§ **Work instructions**
Copy the data verbatim, from the line with "Uncheck Enable Free" up to and including the line with "tap(65, 147)".

§ **Exercise input**
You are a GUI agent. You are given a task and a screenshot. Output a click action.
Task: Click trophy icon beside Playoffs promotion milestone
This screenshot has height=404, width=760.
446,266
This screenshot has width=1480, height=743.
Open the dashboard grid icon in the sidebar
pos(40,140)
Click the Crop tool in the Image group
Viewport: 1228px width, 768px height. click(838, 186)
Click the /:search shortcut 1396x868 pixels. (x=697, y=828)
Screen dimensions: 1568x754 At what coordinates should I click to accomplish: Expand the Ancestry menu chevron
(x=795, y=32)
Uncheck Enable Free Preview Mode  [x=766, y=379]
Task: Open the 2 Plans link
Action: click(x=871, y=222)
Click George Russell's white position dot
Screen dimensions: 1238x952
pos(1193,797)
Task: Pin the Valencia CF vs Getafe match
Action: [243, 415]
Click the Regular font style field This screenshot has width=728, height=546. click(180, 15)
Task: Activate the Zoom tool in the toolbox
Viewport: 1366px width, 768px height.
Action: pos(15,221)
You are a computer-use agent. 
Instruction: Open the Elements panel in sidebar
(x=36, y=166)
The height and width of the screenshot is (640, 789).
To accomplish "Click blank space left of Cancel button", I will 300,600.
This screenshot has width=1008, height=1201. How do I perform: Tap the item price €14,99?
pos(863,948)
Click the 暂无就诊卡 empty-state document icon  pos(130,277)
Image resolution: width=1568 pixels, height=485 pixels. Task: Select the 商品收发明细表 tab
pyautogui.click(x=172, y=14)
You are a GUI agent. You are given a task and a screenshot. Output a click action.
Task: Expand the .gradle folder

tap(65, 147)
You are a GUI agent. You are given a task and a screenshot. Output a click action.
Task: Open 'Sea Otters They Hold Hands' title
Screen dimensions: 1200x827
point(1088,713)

§ **Final result**
Uncheck Enable Free Preview Mode  [x=766, y=379]
Task: Open the 2 Plans link
Action: click(x=871, y=222)
Click George Russell's white position dot
Screen dimensions: 1238x952
pos(1193,797)
Task: Pin the Valencia CF vs Getafe match
Action: [243, 415]
Click the Regular font style field This screenshot has width=728, height=546. click(180, 15)
Task: Activate the Zoom tool in the toolbox
Viewport: 1366px width, 768px height.
Action: pos(15,221)
You are a computer-use agent. 
Instruction: Open the Elements panel in sidebar
(x=36, y=166)
The height and width of the screenshot is (640, 789).
To accomplish "Click blank space left of Cancel button", I will 300,600.
This screenshot has width=1008, height=1201. How do I perform: Tap the item price €14,99?
pos(863,948)
Click the 暂无就诊卡 empty-state document icon  pos(130,277)
Image resolution: width=1568 pixels, height=485 pixels. Task: Select the 商品收发明细表 tab
pyautogui.click(x=172, y=14)
You are a GUI agent. You are given a task and a screenshot. Output a click action.
Task: Expand the .gradle folder

tap(65, 147)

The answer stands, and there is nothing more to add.